Não bastasse essa "heresia" descolonial, a Amawtay Wasi tem uma estrutura física e pedagógica que está totalmente integrada à cosmovisão dos povos indígenas. Todo o trabalho se ampara nos princípios de vincularidade (a relação entre o todo e as partes), complementariedade (a necessidade de um `outro`, com o qual se dialoga), simbólico (relação entre o saber científico e o que ele significa no âmbito simbólico), e a reciprocidade (a troca de saberes). Esses são conceitos muito difíceis de serem compreendidos por aqueles que tem uma formação racional, ocidental. É praticamente outra episteme e precisa ser compreendida como uma forma radicalmente diferente de atuar, de educar e de viver.

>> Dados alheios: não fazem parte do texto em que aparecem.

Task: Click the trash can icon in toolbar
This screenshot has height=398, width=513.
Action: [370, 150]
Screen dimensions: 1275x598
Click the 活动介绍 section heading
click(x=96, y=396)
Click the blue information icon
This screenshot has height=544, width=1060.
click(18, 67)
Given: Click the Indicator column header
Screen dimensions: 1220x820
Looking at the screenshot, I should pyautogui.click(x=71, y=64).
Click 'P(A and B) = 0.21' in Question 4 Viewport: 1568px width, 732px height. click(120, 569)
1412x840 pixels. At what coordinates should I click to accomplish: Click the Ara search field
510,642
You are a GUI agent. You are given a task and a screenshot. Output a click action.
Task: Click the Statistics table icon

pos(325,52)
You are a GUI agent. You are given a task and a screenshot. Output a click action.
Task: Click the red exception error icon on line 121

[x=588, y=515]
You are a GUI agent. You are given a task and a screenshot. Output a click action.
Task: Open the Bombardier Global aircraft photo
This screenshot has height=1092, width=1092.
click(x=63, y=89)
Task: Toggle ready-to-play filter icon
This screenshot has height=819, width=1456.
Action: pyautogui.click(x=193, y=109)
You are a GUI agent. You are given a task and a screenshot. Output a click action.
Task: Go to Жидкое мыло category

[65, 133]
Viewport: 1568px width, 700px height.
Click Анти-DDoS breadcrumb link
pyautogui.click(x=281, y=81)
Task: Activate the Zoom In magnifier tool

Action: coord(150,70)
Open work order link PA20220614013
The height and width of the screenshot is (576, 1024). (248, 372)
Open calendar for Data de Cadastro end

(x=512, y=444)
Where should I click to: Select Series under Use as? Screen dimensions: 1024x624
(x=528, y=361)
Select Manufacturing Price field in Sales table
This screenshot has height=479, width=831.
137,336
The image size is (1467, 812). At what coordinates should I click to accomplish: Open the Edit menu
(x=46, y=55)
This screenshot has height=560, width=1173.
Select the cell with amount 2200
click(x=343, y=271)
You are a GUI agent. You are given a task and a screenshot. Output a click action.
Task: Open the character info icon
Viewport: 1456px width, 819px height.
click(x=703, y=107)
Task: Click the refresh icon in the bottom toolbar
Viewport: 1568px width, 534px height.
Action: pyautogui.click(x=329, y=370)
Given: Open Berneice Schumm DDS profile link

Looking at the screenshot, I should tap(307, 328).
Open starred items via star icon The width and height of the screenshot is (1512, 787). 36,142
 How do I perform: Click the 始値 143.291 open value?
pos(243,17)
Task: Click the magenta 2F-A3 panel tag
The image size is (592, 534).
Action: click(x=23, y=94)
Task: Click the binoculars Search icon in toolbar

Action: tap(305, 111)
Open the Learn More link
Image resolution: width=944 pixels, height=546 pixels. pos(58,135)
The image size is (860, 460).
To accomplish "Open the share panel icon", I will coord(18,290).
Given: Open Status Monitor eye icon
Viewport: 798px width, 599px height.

Pois com a nova lei de educação, o governo de Rafael Correa decidiu homogeneizar o processo educativo, sem levar em consideração a própria Constituição que garante a pluriculturalidade. Depois de vários meses sendo visitada por tecnocratas governamentais, a Universidade teve seu registro suspenso. Não pode mais funcionar da forma como se organiza, a partir dos princípios que regem o mundo indígena. Os "educadores" governamentais querem que a Amawtay Wasi morra ou se iguale às demais universidades organizadas dentro dos cânones ocidentais. Mas, não é essa a proposta da universidade indígena. Ela quer, justamente, se contrapor a essa pedagogia desestruturante e colonial. No contexto de uma sociedade pluricultural, não há motivo para que isso não aconteça. É só uma universidade diferente, que atua dentro da episteme dos povos indígenas que ali vivem desde muito antes dos espanhóis chegarem e invadirem seus mundos, impondo uma cultura de dominação e de extermínio.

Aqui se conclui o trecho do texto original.